[<prev] [next>] [<thread-prev] [thread-next>] [day] [month] [year] [list]
Message-ID: <Zva4aORxE9ljlMNe@google.com>
Date: Fri, 27 Sep 2024 06:51:58 -0700
From: Sean Christopherson <seanjc@...gle.com>
To: Yan Zhao <yan.y.zhao@...el.com>
Cc: Isaku Yamahata <isaku.yamahata@...el.com>, kvm@...r.kernel.org, sagis@...gle.com,
chao.gao@...el.com, pbonzini@...hat.com, rick.p.edgecombe@...el.com,
linux-kernel@...r.kernel.org
Subject: Re: [PATCH] KVM: x86/tdp_mmu: Trigger the callback only when an
interesting change
On Thu, Sep 26, 2024, Yan Zhao wrote:
> On Thu, Sep 12, 2024 at 05:07:57PM -0700, Sean Christopherson wrote:
> > On Thu, Sep 12, 2024, Isaku Yamahata wrote:
> > > KVM MMU behavior
> > > ================
> > > The leaf SPTE state machine is coded in make_spte(). Consider AD bits and
> > > the present bits for simplicity. The two functionalities and AD bits
> > > support are related in this context. unsync (manipulate D bit and W bit,
> > > and handle write protect fault) and access tracking (manipulate A bit and
> > > present bit, and hand handle page fault). (We don't consider dirty page
> > > tracking for now as it's future work of TDX KVM.)
> > >
> > > * If AD bit is enabled:
> > > D bit state change for dirty page tracking
> > > On the first EPT violation without prefetch,
> > > - D bits are set.
> > > - Make SPTE writable as TDX supports only RXW (or if write fault).
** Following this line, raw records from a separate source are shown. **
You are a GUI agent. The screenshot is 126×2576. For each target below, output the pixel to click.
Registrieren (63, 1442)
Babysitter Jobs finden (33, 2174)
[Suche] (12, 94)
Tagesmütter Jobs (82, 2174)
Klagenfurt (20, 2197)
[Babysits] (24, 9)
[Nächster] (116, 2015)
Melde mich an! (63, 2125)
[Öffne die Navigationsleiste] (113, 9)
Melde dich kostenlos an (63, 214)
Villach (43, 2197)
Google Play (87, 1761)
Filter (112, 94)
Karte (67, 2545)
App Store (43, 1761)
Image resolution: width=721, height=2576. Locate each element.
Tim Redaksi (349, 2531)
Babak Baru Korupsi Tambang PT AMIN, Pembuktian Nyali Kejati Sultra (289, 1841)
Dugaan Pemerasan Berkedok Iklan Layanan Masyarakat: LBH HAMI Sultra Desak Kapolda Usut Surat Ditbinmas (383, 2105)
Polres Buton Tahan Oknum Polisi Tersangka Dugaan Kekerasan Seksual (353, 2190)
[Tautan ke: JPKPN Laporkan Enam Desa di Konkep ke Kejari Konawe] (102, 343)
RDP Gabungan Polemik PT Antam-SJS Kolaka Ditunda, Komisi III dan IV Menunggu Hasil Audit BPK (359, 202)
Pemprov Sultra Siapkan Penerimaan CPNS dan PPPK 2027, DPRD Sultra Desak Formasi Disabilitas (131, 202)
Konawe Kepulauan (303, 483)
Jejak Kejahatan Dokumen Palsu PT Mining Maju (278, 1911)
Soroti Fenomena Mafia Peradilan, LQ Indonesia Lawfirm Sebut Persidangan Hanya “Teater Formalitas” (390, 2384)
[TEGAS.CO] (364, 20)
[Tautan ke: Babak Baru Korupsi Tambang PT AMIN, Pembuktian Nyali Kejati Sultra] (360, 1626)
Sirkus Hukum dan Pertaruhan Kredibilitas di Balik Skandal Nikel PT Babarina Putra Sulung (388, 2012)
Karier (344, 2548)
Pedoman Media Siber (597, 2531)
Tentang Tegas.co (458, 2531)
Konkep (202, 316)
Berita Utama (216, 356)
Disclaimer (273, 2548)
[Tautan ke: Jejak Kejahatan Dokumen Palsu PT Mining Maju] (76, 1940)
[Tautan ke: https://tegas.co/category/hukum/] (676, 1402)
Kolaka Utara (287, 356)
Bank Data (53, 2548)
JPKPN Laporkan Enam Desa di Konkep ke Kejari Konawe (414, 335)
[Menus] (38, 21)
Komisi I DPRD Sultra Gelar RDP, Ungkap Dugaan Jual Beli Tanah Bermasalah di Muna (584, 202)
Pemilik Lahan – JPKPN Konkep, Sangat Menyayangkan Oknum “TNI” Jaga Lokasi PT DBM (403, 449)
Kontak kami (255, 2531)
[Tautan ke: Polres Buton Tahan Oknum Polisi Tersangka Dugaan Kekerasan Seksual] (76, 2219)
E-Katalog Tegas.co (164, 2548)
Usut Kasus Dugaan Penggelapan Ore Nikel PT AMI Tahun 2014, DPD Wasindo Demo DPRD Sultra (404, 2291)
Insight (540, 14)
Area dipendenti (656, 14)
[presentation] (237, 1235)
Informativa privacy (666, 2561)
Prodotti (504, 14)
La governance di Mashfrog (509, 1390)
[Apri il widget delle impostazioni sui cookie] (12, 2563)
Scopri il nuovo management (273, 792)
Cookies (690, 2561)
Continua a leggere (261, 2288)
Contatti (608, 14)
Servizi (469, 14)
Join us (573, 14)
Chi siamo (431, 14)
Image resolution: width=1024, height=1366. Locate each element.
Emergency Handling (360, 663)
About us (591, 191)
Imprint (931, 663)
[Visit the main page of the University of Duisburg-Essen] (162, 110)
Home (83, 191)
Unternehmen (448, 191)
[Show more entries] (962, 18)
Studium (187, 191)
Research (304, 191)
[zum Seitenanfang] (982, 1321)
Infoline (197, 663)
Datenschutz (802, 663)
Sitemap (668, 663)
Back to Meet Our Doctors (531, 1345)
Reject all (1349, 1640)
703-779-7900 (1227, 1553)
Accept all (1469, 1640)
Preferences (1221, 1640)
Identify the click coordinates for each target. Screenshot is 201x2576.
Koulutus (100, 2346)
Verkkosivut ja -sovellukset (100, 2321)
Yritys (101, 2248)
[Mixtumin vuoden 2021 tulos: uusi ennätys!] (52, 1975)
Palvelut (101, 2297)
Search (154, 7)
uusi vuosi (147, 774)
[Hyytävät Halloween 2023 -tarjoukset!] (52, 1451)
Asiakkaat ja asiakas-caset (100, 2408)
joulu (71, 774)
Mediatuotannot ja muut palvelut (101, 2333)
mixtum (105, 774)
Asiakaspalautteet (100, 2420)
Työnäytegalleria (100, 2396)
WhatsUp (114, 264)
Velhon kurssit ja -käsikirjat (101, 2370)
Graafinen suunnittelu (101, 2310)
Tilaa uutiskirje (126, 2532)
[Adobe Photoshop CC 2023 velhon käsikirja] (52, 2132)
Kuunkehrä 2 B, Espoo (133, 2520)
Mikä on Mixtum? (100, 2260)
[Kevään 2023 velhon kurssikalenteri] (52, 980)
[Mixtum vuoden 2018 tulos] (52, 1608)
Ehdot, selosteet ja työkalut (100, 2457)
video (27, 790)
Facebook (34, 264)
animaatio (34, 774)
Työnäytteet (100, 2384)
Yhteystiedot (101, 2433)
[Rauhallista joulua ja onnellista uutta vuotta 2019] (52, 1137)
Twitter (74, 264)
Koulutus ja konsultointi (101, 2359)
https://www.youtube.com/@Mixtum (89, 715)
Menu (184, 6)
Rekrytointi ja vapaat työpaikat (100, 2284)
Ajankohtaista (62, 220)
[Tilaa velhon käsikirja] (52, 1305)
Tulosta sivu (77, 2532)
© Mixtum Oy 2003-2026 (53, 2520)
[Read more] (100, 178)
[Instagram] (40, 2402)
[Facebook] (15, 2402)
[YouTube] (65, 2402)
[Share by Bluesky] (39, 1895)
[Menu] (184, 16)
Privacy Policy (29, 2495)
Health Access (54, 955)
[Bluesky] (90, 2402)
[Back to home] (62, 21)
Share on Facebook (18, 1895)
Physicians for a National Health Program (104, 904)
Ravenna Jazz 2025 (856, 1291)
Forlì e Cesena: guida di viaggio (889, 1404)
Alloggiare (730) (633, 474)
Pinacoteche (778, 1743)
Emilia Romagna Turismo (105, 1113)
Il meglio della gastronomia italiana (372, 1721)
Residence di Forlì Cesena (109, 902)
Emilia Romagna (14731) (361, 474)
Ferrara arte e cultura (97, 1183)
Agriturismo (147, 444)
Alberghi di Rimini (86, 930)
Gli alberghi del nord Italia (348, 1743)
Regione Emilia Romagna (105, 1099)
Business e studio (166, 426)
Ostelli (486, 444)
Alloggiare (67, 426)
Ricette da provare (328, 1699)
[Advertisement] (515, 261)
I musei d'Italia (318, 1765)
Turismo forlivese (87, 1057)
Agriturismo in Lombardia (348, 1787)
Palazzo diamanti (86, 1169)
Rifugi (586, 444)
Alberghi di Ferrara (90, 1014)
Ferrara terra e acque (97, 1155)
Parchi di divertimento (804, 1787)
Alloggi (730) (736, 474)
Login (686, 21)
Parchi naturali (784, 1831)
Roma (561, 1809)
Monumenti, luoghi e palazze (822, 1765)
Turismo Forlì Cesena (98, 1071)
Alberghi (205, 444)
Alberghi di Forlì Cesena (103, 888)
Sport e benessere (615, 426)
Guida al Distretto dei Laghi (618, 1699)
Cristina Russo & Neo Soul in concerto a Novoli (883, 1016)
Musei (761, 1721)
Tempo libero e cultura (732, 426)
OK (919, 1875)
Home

> > > (TDX KVM doesn't support write protection at this state. It's future work.)
> > >
> > > On the second EPT violation.
> > > - clear D bits if write fault.
> >
> > Heh, I was literally just writing changelogs for patches to address this (I told
> > Sagi I would do it "this week"; that was four weeks ago).
> >
> > This is a bug in make_spte(). Replacing a W=1,D=1 SPTE with a W=1,D=0 SPTE is
> > nonsensical. And I'm pretty sure it's an outright but for the TDP MMU (see below).
> >
> > Right now, the fixes for make_spte() are sitting toward the end of the massive
> > kvm_follow_pfn() rework (80+ patches and counting), but despite the size, I am
> > fairly confident that series can land in 6.13 (lots and lots of small patches).
> >
> > ---
> > Author: Sean Christopherson <seanjc@...gle.com>
> > AuthorDate: Thu Sep 12 16:23:21 2024 -0700
> > Commit: Sean Christopherson <seanjc@...gle.com>
> > CommitDate: Thu Sep 12 16:35:06 2024 -0700
> >
> > KVM: x86/mmu: Flush TLBs if resolving a TDP MMU fault clears W or D bits
> >
> > Do a remote TLB flush if installing a leaf SPTE overwrites an existing
> > leaf SPTE (with the same target pfn) and clears the Writable bit or the
> > Dirty bit. KVM isn't _supposed_ to clear Writable or Dirty bits in such
> > a scenario, but make_spte() has a flaw where it will fail to set the Dirty
> > if the existing SPTE is writable.
> >
> > E.g. if two vCPUs race to handle faults, the KVM will install a W=1,D=1
> > SPTE for the first vCPU, and then overwrite it with a W=1,D=0 SPTE for the
> > second vCPU. If the first vCPU (or another vCPU) accesses memory using
> > the W=1,D=1 SPTE, i.e. creates a writable, dirty TLB entry, and that is
> > the only SPTE that is dirty at the time of the next relevant clearing of
> > the dirty logs, then clear_dirty_gfn_range() will not modify any SPTEs
> > because it sees the D=0 SPTE, and thus will complete the clearing of the
> > dirty logs without performing a TLB flush.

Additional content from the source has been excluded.